====== Exercise materials ======

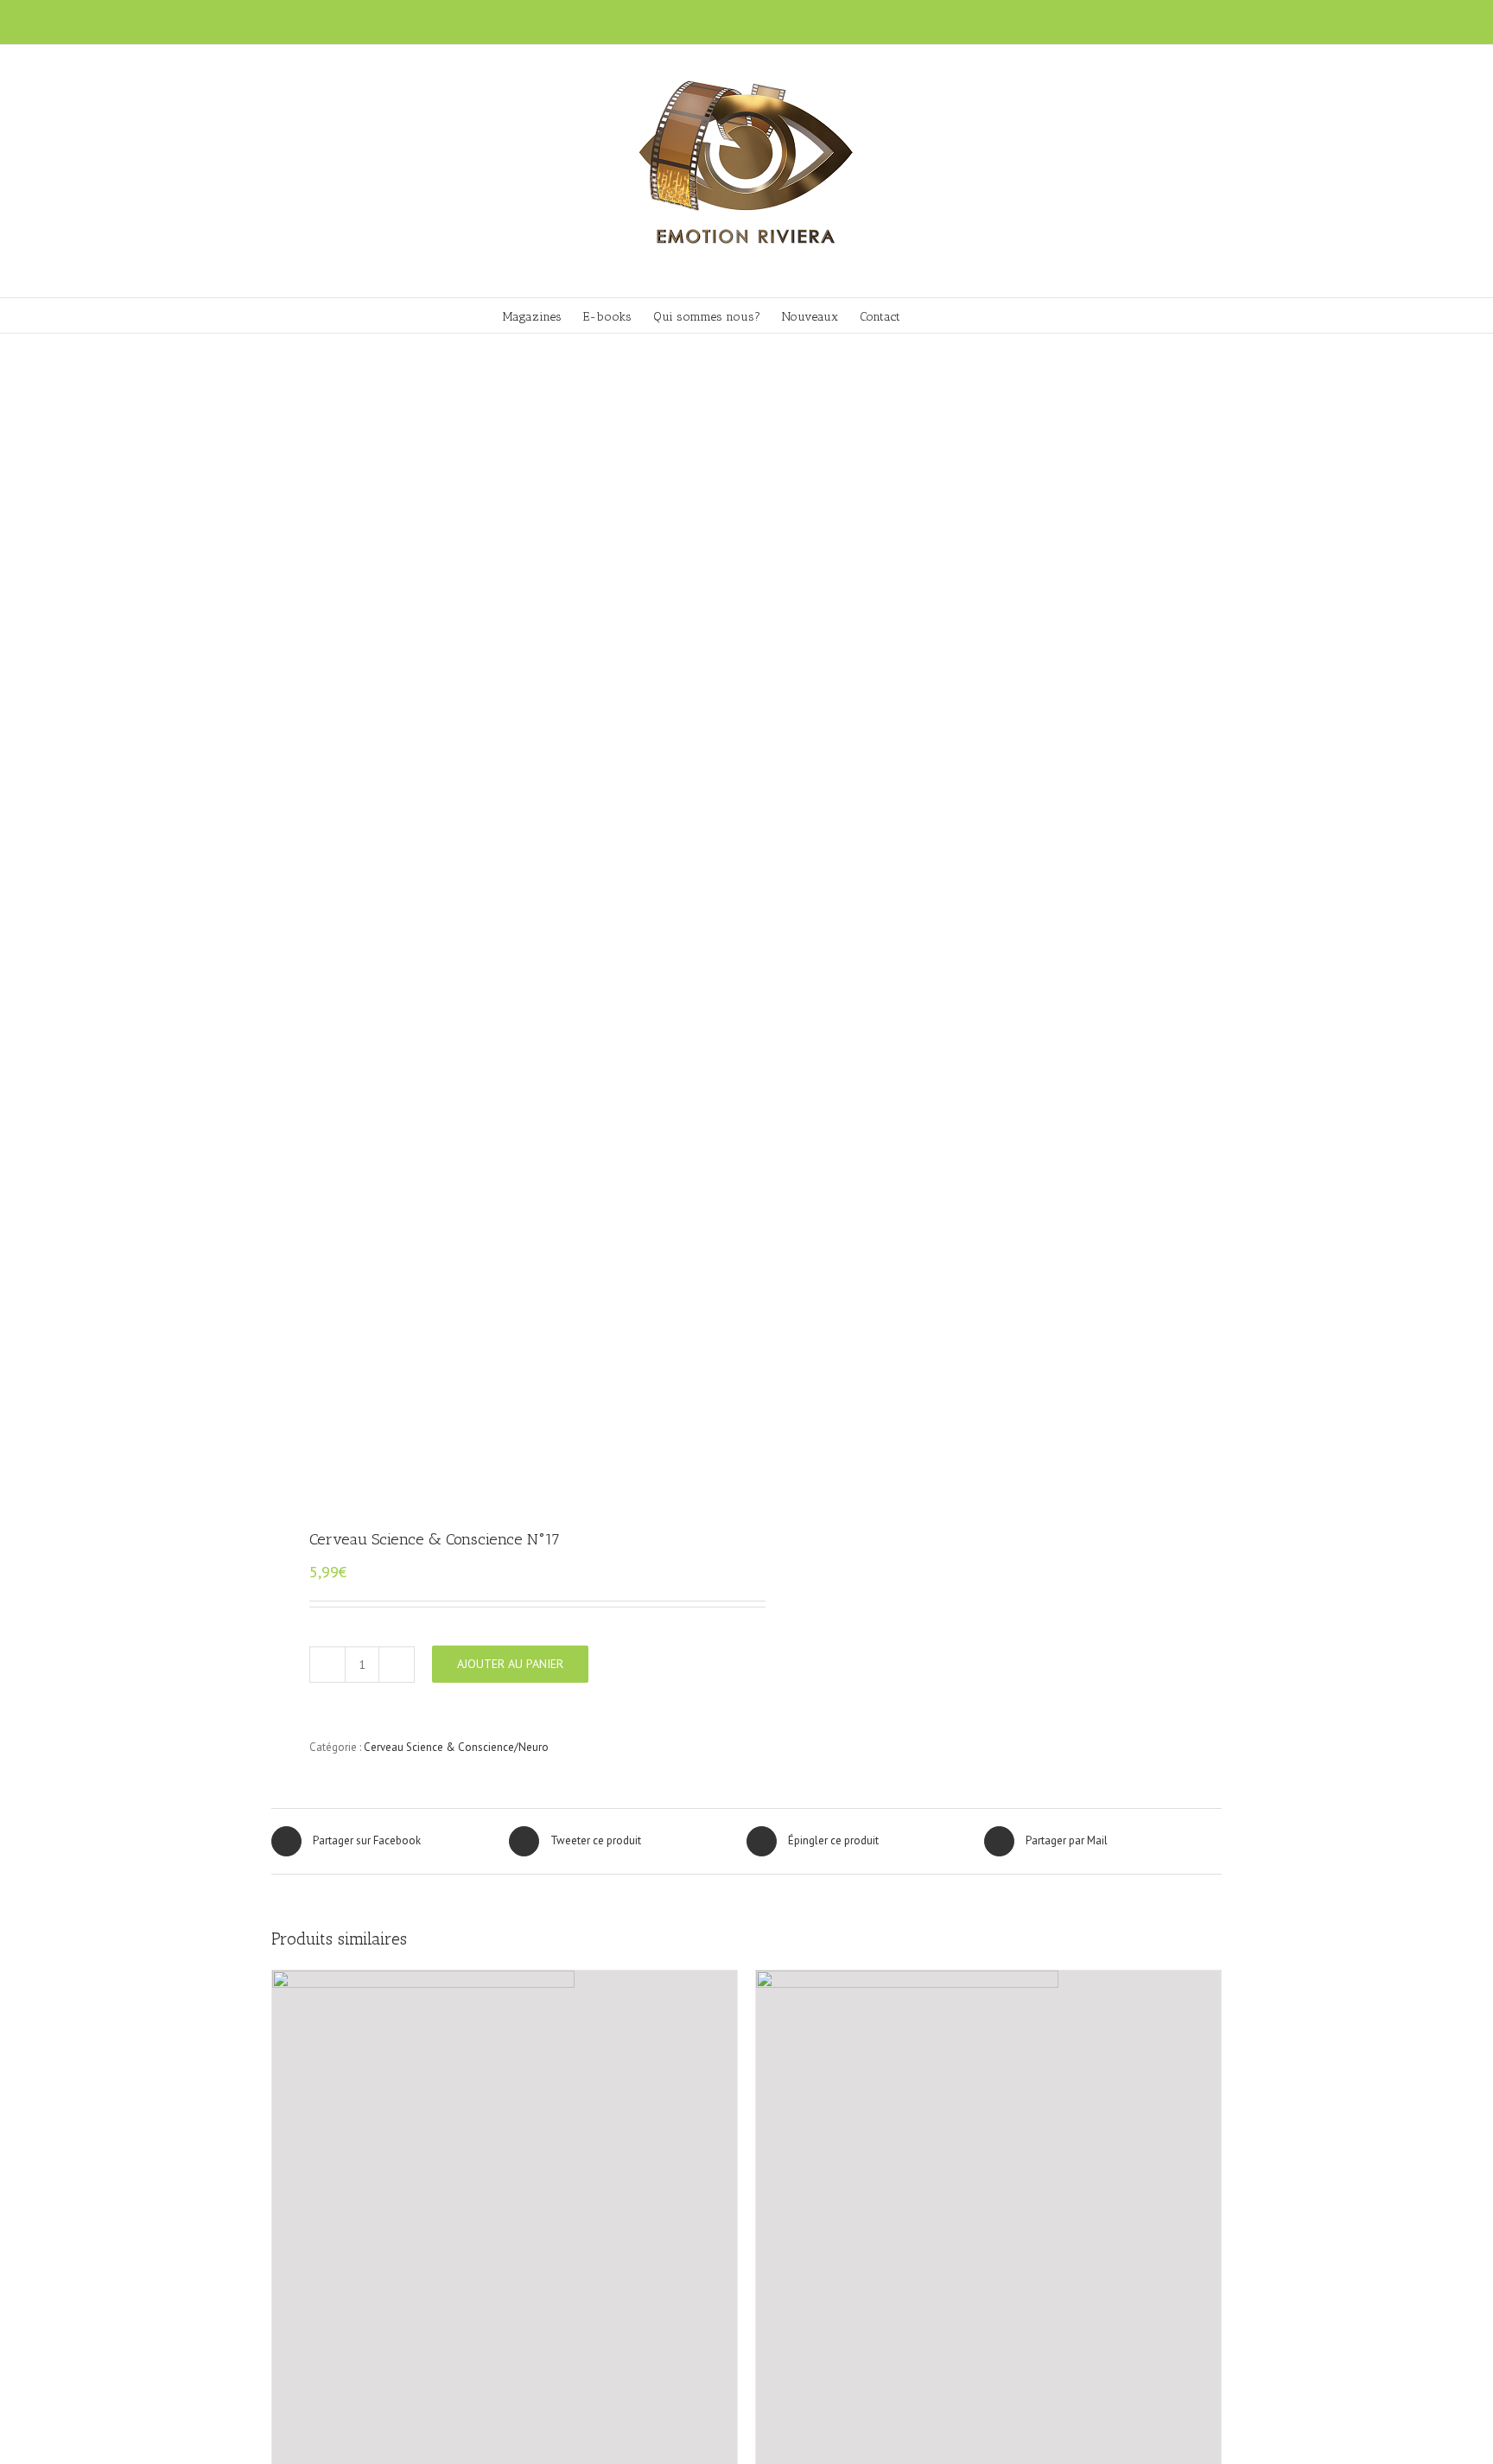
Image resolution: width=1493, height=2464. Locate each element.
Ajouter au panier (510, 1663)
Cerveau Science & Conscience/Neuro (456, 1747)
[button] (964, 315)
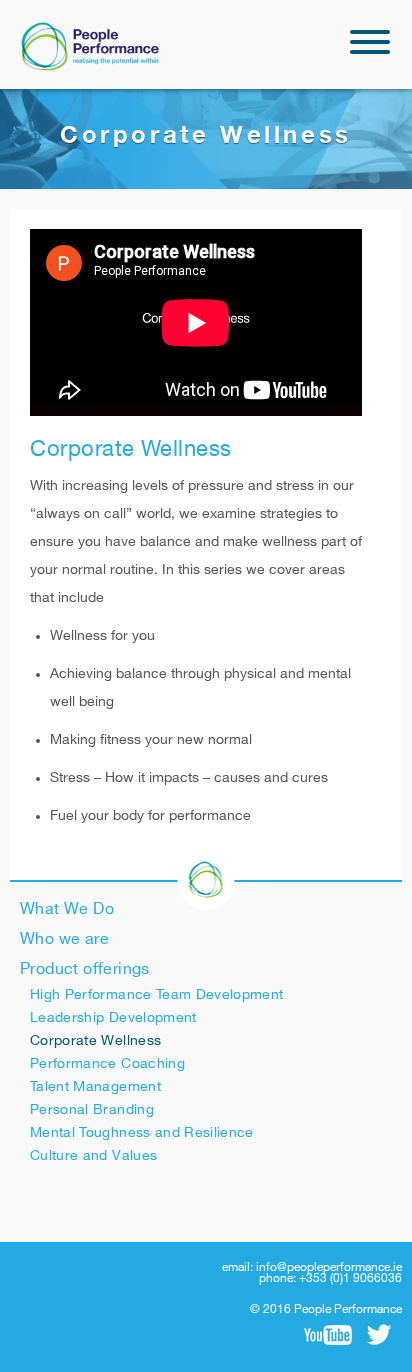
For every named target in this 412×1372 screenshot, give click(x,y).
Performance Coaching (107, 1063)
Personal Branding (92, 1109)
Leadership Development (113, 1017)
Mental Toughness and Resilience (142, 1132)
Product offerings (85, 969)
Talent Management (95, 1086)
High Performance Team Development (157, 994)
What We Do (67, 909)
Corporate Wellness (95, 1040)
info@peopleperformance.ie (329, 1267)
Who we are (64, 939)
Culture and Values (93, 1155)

======

• [Work request]:
From the data above, copy each line with the string "Development" in it.

• [Problem solution]:
Leadership Development (113, 1017)
High Performance Team Development (157, 994)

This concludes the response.